Символ есть соединение двух порядков последовательностей; последовательности образов и последовательности переживаний, вызывающих образ. Здесь вся сила в последовательности переживаний. Образы это — эмблематическая роспись переживаний, не более. Переживание зацветает образами. В символизме реальная связь за пределами видимости. В тот момент, когда мы сумеем подчинить себе окружающий мир переживанием так, чтобы течение видимости не врезалось в нашу душу негармонично, а наоборот, в тот момент, когда душа претворяла бы видимость по образу и подобию своему, совершилась бы победа над роком. Гносеология освобождает субъект познания от времен и сроков теоретически. Задача человечества практически осуществить эту свободу, и задача осуществима в принципе творчества ценностей. Но теория ценностей есть теория творчества. Это и есть теория символизма.
Отмечая непроизвольное порывание души к свободе в сфере искусства, теория символизма этот порыв сознает как долг. Она предписывает осуществлять этот долг свободы, превращая жизнь а объект творчества. И потому-то символизм, являясь наиболее сознательной школой искусства, само искусство рассматривает лишь как начало жизненного пути к свободе. Поэзия нам говорит: «Вот заря. Воспевайте зарю». Символизм превращает для поэта веянье зари в действительный призыв: «Заря зовет — иди к заре!» И Джон Габриэль Боркман берет палку, надевает калоши и идет бороться с жизнью; Сольнесс поднимается на башню; Брандт ведет народ в ледники; Рубек, восставая с Иреной над смертью, идет в горы, как будто для победы над смертью надо подняться на несколько сот саженей… Что все они делают — эти герои, измеряющие вечность чуть ли не квадратными саженями, как в Апокалипсисе измеряем грядущий храм?
Символическая драма Ибсена, этого патриарха новейшей драмы, всюду сознательно срывает покров с видимости: видимость, оставаясь видимостью, становится сквозной, как стекло, выдавая невероятный смысл происходящего в видимости. И в невероятности смысла ибсеновских драм сила его дерзновения. Здесь символизм до того осознан, что, оставаясь непостижимыми в своей сущности, все эти Рубеки, Боркманы, Сольнессы — еще и алгебраические, знаки какого-то апокалипсического уравнения жизни.

## СОДЕРЖИМОЕ НАБОРА ДАННЫХ
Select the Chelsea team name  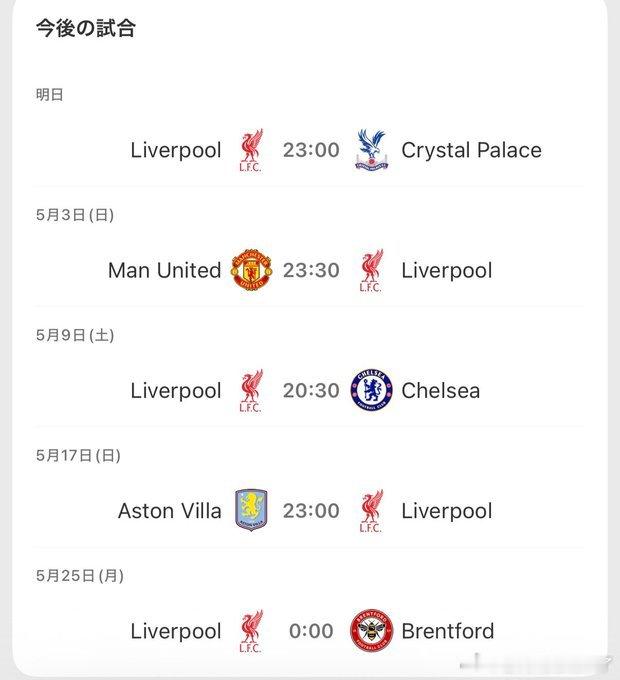(441, 390)
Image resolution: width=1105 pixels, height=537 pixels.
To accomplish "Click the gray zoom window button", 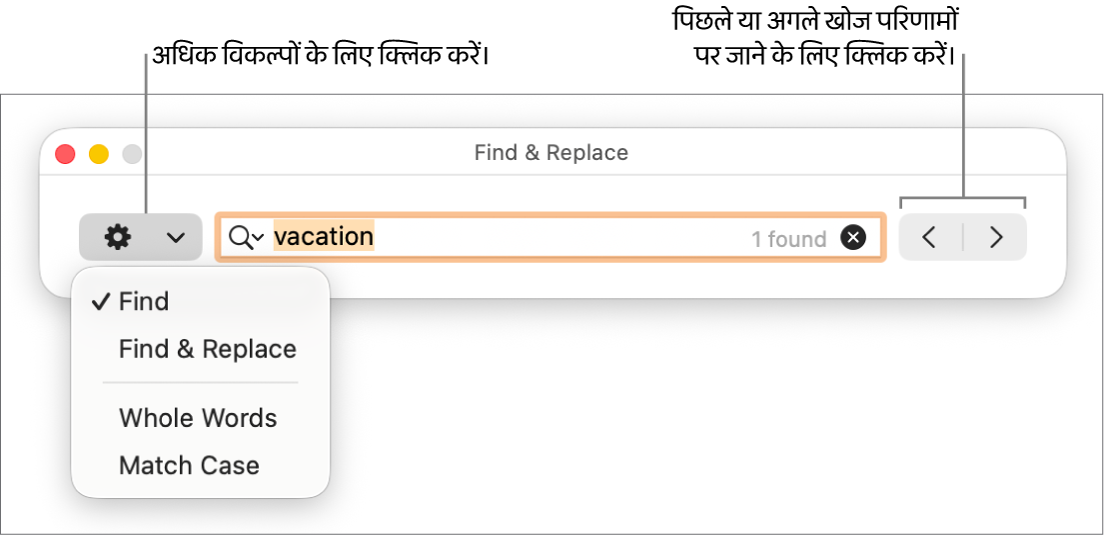I will tap(132, 154).
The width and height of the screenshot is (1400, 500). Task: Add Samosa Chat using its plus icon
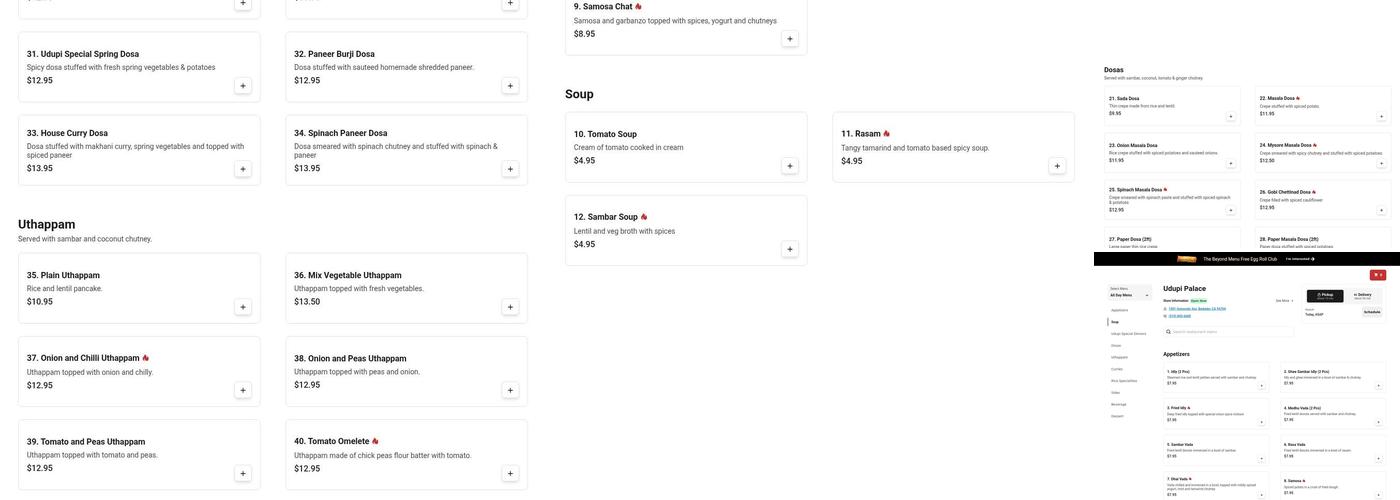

## ЗАДАНИЕ
Как в отрывке о символизме определяется символ?

## ПИСЬМЕННЫЙ ОТВЕТ
Символ есть соединение двух порядков последовательностей: последовательности образов и последовательности переживаний, вызывающих образ.